## About this exercise
The records need to be set down again exactly as they appear.

(Stored data entries)
____________
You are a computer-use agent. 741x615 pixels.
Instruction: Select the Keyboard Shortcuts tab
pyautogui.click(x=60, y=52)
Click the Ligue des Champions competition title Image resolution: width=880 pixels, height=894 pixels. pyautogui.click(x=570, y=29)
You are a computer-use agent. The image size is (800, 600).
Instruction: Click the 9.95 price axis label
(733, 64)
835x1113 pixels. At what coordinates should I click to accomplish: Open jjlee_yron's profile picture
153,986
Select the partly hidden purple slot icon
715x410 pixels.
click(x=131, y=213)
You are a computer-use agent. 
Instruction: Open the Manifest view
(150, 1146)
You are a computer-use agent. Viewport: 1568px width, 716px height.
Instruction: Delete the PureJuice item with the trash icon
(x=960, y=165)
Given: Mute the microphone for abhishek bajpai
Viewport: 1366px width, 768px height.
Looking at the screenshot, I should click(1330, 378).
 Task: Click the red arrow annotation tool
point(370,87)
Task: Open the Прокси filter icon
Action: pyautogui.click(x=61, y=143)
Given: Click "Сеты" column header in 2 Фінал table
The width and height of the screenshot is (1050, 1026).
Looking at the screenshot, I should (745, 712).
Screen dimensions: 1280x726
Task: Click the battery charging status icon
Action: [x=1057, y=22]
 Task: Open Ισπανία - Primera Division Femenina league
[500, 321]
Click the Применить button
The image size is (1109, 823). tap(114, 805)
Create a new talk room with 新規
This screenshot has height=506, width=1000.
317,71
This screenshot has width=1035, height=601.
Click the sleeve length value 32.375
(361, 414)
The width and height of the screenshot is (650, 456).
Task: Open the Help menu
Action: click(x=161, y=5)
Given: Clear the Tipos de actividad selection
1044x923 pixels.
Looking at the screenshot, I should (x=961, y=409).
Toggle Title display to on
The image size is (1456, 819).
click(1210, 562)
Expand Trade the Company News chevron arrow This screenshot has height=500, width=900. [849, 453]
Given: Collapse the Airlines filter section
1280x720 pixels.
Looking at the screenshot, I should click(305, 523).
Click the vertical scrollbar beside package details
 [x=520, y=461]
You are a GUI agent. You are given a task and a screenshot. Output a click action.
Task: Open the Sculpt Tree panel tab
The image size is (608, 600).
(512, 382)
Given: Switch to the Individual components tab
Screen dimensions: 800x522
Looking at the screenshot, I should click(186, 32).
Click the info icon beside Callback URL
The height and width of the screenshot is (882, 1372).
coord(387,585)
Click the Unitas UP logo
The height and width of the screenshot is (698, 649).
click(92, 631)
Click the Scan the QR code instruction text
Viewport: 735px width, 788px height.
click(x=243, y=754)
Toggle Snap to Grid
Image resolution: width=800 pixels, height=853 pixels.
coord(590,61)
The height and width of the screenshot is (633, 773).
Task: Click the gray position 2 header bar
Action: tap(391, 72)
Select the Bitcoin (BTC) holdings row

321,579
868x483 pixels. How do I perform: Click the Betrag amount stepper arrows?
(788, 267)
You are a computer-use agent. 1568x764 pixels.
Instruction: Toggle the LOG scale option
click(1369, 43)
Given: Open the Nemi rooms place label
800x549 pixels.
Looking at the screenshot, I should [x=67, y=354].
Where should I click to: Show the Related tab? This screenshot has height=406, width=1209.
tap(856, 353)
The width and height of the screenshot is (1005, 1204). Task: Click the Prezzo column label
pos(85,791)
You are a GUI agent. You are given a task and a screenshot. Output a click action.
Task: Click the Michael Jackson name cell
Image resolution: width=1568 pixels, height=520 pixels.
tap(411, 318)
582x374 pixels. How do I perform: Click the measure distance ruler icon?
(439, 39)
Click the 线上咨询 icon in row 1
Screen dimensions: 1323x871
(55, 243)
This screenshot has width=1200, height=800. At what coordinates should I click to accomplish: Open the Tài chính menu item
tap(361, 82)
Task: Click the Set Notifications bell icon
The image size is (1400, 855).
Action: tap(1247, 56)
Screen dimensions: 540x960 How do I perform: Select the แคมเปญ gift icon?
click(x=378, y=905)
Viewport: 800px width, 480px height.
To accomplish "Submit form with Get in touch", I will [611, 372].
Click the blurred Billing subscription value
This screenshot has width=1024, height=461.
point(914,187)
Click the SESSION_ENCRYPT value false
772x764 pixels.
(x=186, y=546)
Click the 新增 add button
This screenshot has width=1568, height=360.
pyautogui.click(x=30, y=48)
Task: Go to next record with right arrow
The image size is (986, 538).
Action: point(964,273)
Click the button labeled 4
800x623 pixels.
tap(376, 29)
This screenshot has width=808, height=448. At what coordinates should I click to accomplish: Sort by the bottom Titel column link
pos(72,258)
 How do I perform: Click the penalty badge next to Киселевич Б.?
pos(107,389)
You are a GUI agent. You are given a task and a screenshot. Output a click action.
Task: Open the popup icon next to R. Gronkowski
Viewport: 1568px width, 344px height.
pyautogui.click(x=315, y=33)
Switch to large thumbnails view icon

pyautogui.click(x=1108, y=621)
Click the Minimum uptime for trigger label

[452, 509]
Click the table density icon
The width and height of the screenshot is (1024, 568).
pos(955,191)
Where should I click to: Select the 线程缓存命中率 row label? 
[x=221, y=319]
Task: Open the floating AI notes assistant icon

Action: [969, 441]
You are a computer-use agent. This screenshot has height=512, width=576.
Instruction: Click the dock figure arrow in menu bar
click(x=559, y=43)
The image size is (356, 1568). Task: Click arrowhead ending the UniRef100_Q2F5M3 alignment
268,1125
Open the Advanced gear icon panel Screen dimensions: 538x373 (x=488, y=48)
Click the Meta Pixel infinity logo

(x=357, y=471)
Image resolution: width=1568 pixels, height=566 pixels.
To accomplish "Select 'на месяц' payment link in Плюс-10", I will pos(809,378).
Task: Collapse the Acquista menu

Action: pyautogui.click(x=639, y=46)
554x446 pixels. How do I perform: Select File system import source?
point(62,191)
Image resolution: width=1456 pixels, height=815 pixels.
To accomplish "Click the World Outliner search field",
____________
## Answer to the exercise
You are a computer-use agent. 741x615 pixels.
Instruction: Select the Keyboard Shortcuts tab
pyautogui.click(x=60, y=52)
Click the Ligue des Champions competition title Image resolution: width=880 pixels, height=894 pixels. pyautogui.click(x=570, y=29)
You are a computer-use agent. The image size is (800, 600).
Instruction: Click the 9.95 price axis label
(733, 64)
835x1113 pixels. At what coordinates should I click to accomplish: Open jjlee_yron's profile picture
153,986
Select the partly hidden purple slot icon
715x410 pixels.
click(x=131, y=213)
You are a computer-use agent. 
Instruction: Open the Manifest view
(150, 1146)
You are a computer-use agent. Viewport: 1568px width, 716px height.
Instruction: Delete the PureJuice item with the trash icon
(x=960, y=165)
Given: Mute the microphone for abhishek bajpai
Viewport: 1366px width, 768px height.
Looking at the screenshot, I should click(1330, 378).
 Task: Click the red arrow annotation tool
point(370,87)
Task: Open the Прокси filter icon
Action: pyautogui.click(x=61, y=143)
Given: Click "Сеты" column header in 2 Фінал table
The width and height of the screenshot is (1050, 1026).
Looking at the screenshot, I should (745, 712).
Screen dimensions: 1280x726
Task: Click the battery charging status icon
Action: [x=1057, y=22]
 Task: Open Ισπανία - Primera Division Femenina league
[500, 321]
Click the Применить button
The image size is (1109, 823). tap(114, 805)
Create a new talk room with 新規
This screenshot has height=506, width=1000.
317,71
This screenshot has width=1035, height=601.
Click the sleeve length value 32.375
(361, 414)
The width and height of the screenshot is (650, 456).
Task: Open the Help menu
Action: click(x=161, y=5)
Given: Clear the Tipos de actividad selection
1044x923 pixels.
Looking at the screenshot, I should (x=961, y=409).
Toggle Title display to on
The image size is (1456, 819).
click(1210, 562)
Expand Trade the Company News chevron arrow This screenshot has height=500, width=900. [849, 453]
Given: Collapse the Airlines filter section
1280x720 pixels.
Looking at the screenshot, I should click(305, 523).
Click the vertical scrollbar beside package details
 [x=520, y=461]
You are a GUI agent. You are given a task and a screenshot. Output a click action.
Task: Open the Sculpt Tree panel tab
The image size is (608, 600).
(512, 382)
Given: Switch to the Individual components tab
Screen dimensions: 800x522
Looking at the screenshot, I should click(186, 32).
Click the info icon beside Callback URL
The height and width of the screenshot is (882, 1372).
coord(387,585)
Click the Unitas UP logo
The height and width of the screenshot is (698, 649).
click(92, 631)
Click the Scan the QR code instruction text
Viewport: 735px width, 788px height.
click(x=243, y=754)
Toggle Snap to Grid
Image resolution: width=800 pixels, height=853 pixels.
coord(590,61)
The height and width of the screenshot is (633, 773).
Task: Click the gray position 2 header bar
Action: tap(391, 72)
Select the Bitcoin (BTC) holdings row

321,579
868x483 pixels. How do I perform: Click the Betrag amount stepper arrows?
(788, 267)
You are a computer-use agent. 1568x764 pixels.
Instruction: Toggle the LOG scale option
click(1369, 43)
Given: Open the Nemi rooms place label
800x549 pixels.
Looking at the screenshot, I should [x=67, y=354].
Where should I click to: Show the Related tab? This screenshot has height=406, width=1209.
tap(856, 353)
The width and height of the screenshot is (1005, 1204). Task: Click the Prezzo column label
pos(85,791)
You are a GUI agent. You are given a task and a screenshot. Output a click action.
Task: Click the Michael Jackson name cell
Image resolution: width=1568 pixels, height=520 pixels.
tap(411, 318)
582x374 pixels. How do I perform: Click the measure distance ruler icon?
(439, 39)
Click the 线上咨询 icon in row 1
Screen dimensions: 1323x871
(55, 243)
This screenshot has width=1200, height=800. At what coordinates should I click to accomplish: Open the Tài chính menu item
tap(361, 82)
Task: Click the Set Notifications bell icon
The image size is (1400, 855).
Action: tap(1247, 56)
Screen dimensions: 540x960 How do I perform: Select the แคมเปญ gift icon?
click(x=378, y=905)
Viewport: 800px width, 480px height.
To accomplish "Submit form with Get in touch", I will [611, 372].
Click the blurred Billing subscription value
This screenshot has width=1024, height=461.
point(914,187)
Click the SESSION_ENCRYPT value false
772x764 pixels.
(x=186, y=546)
Click the 新增 add button
This screenshot has width=1568, height=360.
pyautogui.click(x=30, y=48)
Task: Go to next record with right arrow
The image size is (986, 538).
Action: point(964,273)
Click the button labeled 4
800x623 pixels.
tap(376, 29)
This screenshot has width=808, height=448. At what coordinates should I click to accomplish: Sort by the bottom Titel column link
pos(72,258)
 How do I perform: Click the penalty badge next to Киселевич Б.?
pos(107,389)
You are a GUI agent. You are given a task and a screenshot. Output a click action.
Task: Open the popup icon next to R. Gronkowski
Viewport: 1568px width, 344px height.
pyautogui.click(x=315, y=33)
Switch to large thumbnails view icon

pyautogui.click(x=1108, y=621)
Click the Minimum uptime for trigger label

[452, 509]
Click the table density icon
The width and height of the screenshot is (1024, 568).
pos(955,191)
Where should I click to: Select the 线程缓存命中率 row label? 
[x=221, y=319]
Task: Open the floating AI notes assistant icon

Action: [969, 441]
You are a computer-use agent. This screenshot has height=512, width=576.
Instruction: Click the dock figure arrow in menu bar
click(x=559, y=43)
The image size is (356, 1568). Task: Click arrowhead ending the UniRef100_Q2F5M3 alignment
268,1125
Open the Advanced gear icon panel Screen dimensions: 538x373 (x=488, y=48)
Click the Meta Pixel infinity logo

(x=357, y=471)
Image resolution: width=1568 pixels, height=566 pixels.
To accomplish "Select 'на месяц' payment link in Плюс-10", I will pos(809,378).
Task: Collapse the Acquista menu

Action: pyautogui.click(x=639, y=46)
554x446 pixels. How do I perform: Select File system import source?
point(62,191)
Image resolution: width=1456 pixels, height=815 pixels.
To accomplish "Click the World Outliner search field",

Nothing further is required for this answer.